- [What is expected] Reproduce every record exactly as given.

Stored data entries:
════════════════════
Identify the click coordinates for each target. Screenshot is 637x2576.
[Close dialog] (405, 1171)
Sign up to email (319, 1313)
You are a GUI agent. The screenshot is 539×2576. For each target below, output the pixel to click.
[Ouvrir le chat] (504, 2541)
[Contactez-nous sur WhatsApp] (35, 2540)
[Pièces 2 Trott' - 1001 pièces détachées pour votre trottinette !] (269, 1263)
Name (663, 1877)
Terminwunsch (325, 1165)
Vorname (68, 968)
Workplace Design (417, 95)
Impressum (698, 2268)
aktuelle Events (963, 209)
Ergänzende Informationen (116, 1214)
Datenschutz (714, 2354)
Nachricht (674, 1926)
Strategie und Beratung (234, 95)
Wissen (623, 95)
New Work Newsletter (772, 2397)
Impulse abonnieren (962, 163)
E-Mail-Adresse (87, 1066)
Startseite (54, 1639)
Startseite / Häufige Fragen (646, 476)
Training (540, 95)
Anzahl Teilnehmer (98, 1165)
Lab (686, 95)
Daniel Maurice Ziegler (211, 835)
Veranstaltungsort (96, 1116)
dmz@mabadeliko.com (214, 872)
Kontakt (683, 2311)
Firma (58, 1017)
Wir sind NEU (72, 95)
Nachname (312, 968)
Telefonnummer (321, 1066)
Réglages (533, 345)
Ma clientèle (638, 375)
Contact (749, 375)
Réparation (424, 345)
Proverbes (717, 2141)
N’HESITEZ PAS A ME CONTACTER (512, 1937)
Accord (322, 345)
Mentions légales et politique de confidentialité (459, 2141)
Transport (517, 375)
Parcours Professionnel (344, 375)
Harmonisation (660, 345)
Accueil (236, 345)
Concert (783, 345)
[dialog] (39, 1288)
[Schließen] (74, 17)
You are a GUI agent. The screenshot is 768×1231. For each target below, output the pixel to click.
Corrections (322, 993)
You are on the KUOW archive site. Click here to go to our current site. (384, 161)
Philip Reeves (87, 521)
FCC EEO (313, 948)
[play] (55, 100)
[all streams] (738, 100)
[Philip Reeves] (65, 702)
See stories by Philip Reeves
════════════════════
- [Exercise result]
Identify the click coordinates for each target. Screenshot is 637x2576.
[Close dialog] (405, 1171)
Sign up to email (319, 1313)
You are a GUI agent. The screenshot is 539×2576. For each target below, output the pixel to click.
[Ouvrir le chat] (504, 2541)
[Contactez-nous sur WhatsApp] (35, 2540)
[Pièces 2 Trott' - 1001 pièces détachées pour votre trottinette !] (269, 1263)
Name (663, 1877)
Terminwunsch (325, 1165)
Vorname (68, 968)
Workplace Design (417, 95)
Impressum (698, 2268)
aktuelle Events (963, 209)
Ergänzende Informationen (116, 1214)
Datenschutz (714, 2354)
Nachricht (674, 1926)
Strategie und Beratung (234, 95)
Wissen (623, 95)
New Work Newsletter (772, 2397)
Impulse abonnieren (962, 163)
E-Mail-Adresse (87, 1066)
Startseite (54, 1639)
Startseite / Häufige Fragen (646, 476)
Training (540, 95)
Anzahl Teilnehmer (98, 1165)
Lab (686, 95)
Daniel Maurice Ziegler (211, 835)
Veranstaltungsort (96, 1116)
dmz@mabadeliko.com (214, 872)
Kontakt (683, 2311)
Firma (58, 1017)
Wir sind NEU (72, 95)
Nachname (312, 968)
Telefonnummer (321, 1066)
Réglages (533, 345)
Ma clientèle (638, 375)
Contact (749, 375)
Réparation (424, 345)
Proverbes (717, 2141)
N’HESITEZ PAS A ME CONTACTER (512, 1937)
Accord (322, 345)
Mentions légales et politique de confidentialité (459, 2141)
Transport (517, 375)
Parcours Professionnel (344, 375)
Harmonisation (660, 345)
Accueil (236, 345)
Concert (783, 345)
[dialog] (39, 1288)
[Schließen] (74, 17)
You are a GUI agent. The screenshot is 768×1231. For each target below, output the pixel to click.
Corrections (322, 993)
You are on the KUOW archive site. Click here to go to our current site. (384, 161)
Philip Reeves (87, 521)
FCC EEO (313, 948)
[play] (55, 100)
[all streams] (738, 100)
[Philip Reeves] (65, 702)
See stories by Philip Reeves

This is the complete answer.